20. Method for preparing a superhydrophobic fibrous substrate, characterised in that it comprises the following successive steps:

preparing hydrophobic microparticles of the core/shell type, said microparticles having a core of polyurethane and a shell of polydimethylsiloxane or polybutadiene;

depositing a liquid suspension of said microparticles on the fibrous substrate.

21. Method according to claim 20, characterised in that the step of preparing the hydrophobic microparticles is carried out by means of a multistep polymerisation, in a medium which is dispersed in an organic solvent, of a first monomer which is constituted by a diol and a second monomer of the diisocyanate type in the presence of polydimethylsiloxane or polybutadiene.

22. Method according to claim 21, characterised in that the first monomer is ethane-1,2-diol, and the second monomer is tolylene diisocyanate.

23. Method according to claim 21, characterised in that the organic solvent is selected from cyclohexane and supercritical carbon dioxide.

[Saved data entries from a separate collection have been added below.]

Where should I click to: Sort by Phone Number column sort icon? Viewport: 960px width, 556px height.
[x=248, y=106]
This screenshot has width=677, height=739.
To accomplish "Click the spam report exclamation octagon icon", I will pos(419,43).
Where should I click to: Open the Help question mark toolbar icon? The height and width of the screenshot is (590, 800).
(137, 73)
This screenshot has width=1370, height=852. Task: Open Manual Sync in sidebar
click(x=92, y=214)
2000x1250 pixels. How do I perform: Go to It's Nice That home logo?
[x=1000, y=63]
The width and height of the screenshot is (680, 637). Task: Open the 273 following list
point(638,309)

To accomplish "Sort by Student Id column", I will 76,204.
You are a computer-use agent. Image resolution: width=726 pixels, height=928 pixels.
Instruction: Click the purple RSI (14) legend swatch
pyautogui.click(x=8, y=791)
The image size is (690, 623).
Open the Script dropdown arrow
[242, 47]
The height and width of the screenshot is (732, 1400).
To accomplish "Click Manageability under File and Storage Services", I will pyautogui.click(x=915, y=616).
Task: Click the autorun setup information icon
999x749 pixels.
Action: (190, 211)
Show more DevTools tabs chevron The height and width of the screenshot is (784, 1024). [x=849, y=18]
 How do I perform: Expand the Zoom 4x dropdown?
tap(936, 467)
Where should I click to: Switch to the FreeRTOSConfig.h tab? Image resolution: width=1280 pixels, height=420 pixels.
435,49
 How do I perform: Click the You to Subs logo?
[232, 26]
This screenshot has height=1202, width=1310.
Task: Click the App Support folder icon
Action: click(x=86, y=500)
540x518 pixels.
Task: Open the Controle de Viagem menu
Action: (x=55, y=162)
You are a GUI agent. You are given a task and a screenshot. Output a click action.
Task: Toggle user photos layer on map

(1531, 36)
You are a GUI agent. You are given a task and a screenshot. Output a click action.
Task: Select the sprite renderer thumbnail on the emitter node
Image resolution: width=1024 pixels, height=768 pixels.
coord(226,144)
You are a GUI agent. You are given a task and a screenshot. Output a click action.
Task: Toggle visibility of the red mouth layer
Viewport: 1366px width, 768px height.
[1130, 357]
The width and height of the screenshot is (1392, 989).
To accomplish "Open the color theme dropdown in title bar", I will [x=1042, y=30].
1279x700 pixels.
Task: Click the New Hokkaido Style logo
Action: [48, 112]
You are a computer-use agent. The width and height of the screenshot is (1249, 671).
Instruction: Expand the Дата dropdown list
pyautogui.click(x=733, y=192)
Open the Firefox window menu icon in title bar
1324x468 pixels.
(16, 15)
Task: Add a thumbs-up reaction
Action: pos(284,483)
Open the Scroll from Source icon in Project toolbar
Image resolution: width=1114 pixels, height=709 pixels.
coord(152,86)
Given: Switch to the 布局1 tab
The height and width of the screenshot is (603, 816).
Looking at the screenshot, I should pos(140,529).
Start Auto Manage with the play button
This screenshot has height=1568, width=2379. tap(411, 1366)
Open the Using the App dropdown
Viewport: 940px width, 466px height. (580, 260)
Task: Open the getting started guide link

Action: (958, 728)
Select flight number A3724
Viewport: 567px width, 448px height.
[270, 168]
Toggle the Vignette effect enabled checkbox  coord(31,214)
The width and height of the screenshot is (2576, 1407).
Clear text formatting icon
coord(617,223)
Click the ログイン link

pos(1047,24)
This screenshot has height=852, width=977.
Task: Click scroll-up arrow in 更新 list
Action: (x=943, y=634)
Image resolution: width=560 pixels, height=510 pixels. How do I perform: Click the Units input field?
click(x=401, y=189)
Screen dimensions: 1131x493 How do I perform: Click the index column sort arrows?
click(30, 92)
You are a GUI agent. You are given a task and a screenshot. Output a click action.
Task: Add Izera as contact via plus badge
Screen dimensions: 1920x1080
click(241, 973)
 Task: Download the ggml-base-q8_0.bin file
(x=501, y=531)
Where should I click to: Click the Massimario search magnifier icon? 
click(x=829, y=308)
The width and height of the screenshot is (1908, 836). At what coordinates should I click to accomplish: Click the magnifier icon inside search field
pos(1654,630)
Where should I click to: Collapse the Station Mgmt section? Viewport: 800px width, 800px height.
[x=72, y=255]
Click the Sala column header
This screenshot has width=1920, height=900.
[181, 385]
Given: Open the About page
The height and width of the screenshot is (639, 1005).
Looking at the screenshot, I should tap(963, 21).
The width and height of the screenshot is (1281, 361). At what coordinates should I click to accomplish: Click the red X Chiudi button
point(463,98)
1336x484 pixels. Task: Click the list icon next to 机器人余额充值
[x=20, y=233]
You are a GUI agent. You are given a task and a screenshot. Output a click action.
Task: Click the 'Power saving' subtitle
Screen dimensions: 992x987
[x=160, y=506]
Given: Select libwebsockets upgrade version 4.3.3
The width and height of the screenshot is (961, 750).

24. Method according to claim 22, characterised in that the organic solvent is selected from cyclohexane and supercritical carbon dioxide.

25. Method according to claim 20, characterised in that the microparticles have a diameter from 0.5 to 5 micrometres.

26. Method according to claim 20, characterized in that the fibrous substrate is constituted by natural fibres which are selected from the group comprising cellulose, wool, cotton and silk.

27. Method according to claim 26, characterised in that the fibrous substrate is filter paper.

28. Method according to claim 20, characterised in that the fibrous substrate is constituted by synthetic fibres which are selected from the group comprising polyamides and polyesters.

29. Method according to claim 28, characterised in that the fibrous substrate has a porosity from 1 to 10 micrometres.

30. Method according to claim 28, characterised in that the fibrous substrate is a polyamide cloth.

31. Method according to claim 20, characterised in that depositing is carried out by filtering the suspension of microparticles through the fibrous substrate.

32. Method according to claim 20, characterised in that depositing is carried out by immersing the fibrous substrate in the suspension of microparticles, then evaporating the solvent.

33. Method according to claim 20, characterised in that depositing is carried out by depositing the suspension of microparticles on the fibrous substrate, then evaporating the solvent.

34. Superhydrophobic fibrous substrate, characterised in that the fibres of said substrate are impregnated with microparticles of the core/shell type, said microparticles having a core of polyurethane and a shell of polydimethylsiloxane or polybutadiene.

35. Substrate according to claim 34, characterised in that the microparticles have a diameter from 0.5 to 5 micrometres.

36. Substrate according to claim 34, characterised in that it is constituted by a cloth of polyamide.

37. Substrate according to claim 34, characterised in that it is constituted by filter paper.